Der Euro unter Druck: Politische Krise in Frankreich belastet weiterhin
Die europäische Einheitswährung zeigt am Dienstagmorgen erneut Schwäche. Der Euro verzeichnete einen leichten Rückgang um 0,20 Prozent und notierte bei 1,1686 US-Dollar, blieb damit aber oberhalb seines Tiefpunktes vom Vortag. Der politische Wirbelsturm in Frankreich, ausgelöst durch den unerwarteten Rücktritt von Premierminister Sébastien Lecornu, hat die Märkte durcheinandergewirbelt und den Eurokurs beeinträchtigt.
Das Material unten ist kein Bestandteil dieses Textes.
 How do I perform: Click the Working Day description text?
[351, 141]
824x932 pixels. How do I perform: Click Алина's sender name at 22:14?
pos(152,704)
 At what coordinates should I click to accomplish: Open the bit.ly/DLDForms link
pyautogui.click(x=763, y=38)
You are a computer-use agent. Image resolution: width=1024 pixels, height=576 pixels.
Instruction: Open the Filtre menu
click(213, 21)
Präsident Emmanuel Macron steht durch die erneuten Forderungen der Opposition nach seinem Rücktritt verstärkt unter Druck. Trotz der Herausforderungen gelang es Macron, sich etwas Spielraum zu verschaffen. Der wieder interimistisch amtierende Lecornu hat nun den Auftrag, bis Mittwochabend Gespräche mit verschiedenen politischen Akteuren zu führen, um mögliche Lösungen aus dieser Krise zu finden. Michael Pfister, Devisenexperte der Commerzbank, kommentierte die turbulente politische Lage in Frankreich mit einem Hauch von Ironie: "Fortsetzung folgt in diesem französischen Chaos also."
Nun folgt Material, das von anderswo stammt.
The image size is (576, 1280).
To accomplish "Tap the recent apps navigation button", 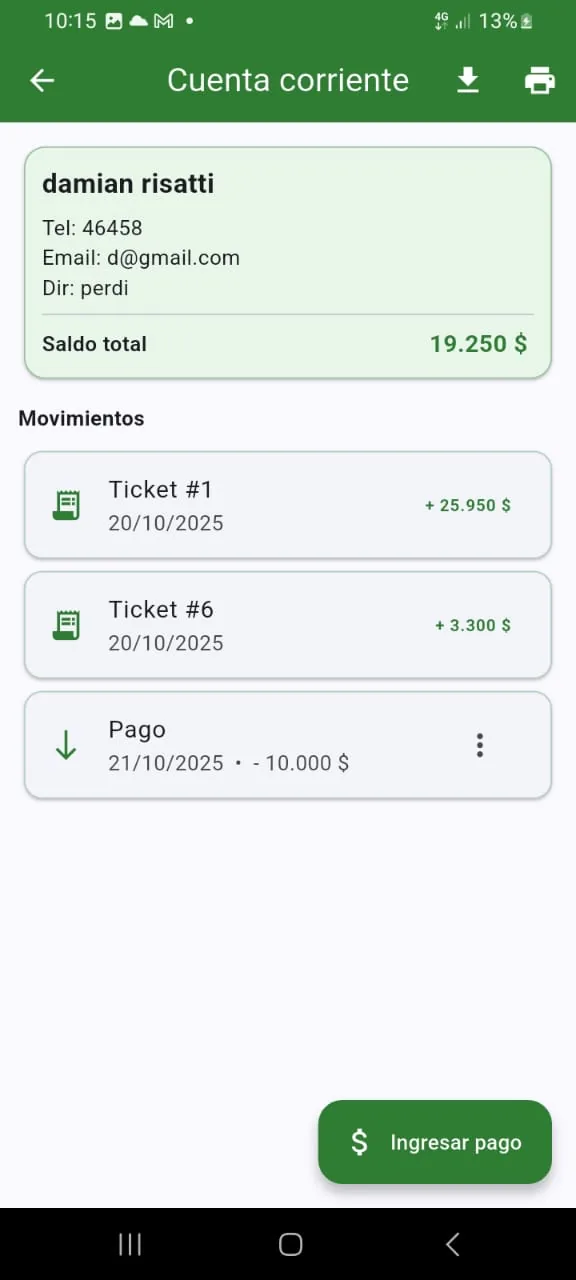I will pyautogui.click(x=130, y=1244).
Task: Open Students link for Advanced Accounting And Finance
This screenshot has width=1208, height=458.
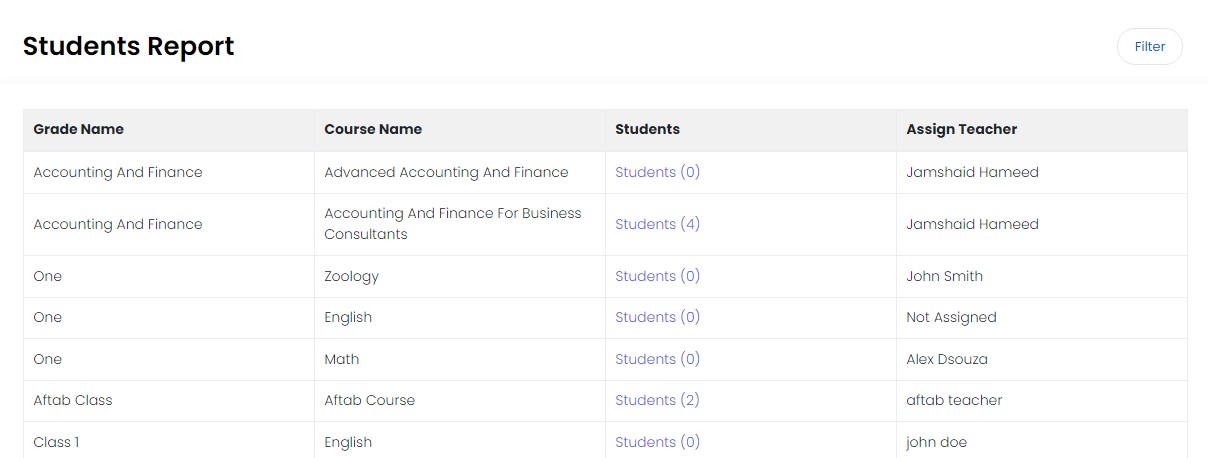Action: click(x=657, y=172)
Der Euro steht jedoch nicht nur wegen der politischen Instabilität in Frankreich unter Druck: Am Dienstagmorgen veröffentlichte das Statistische Bundesamt überraschend negative Daten zur deutschen Industrie. Entgegen den Erwartungen der Volkswirte gingen die Auftragseingänge im August um 0,8 Prozent zurück, nachdem sie im Juli bereits deutlich gefallen waren. Diese Entwicklung sorgt für zusätzlichen Gegenwind und belastet den Eurokurs weiter.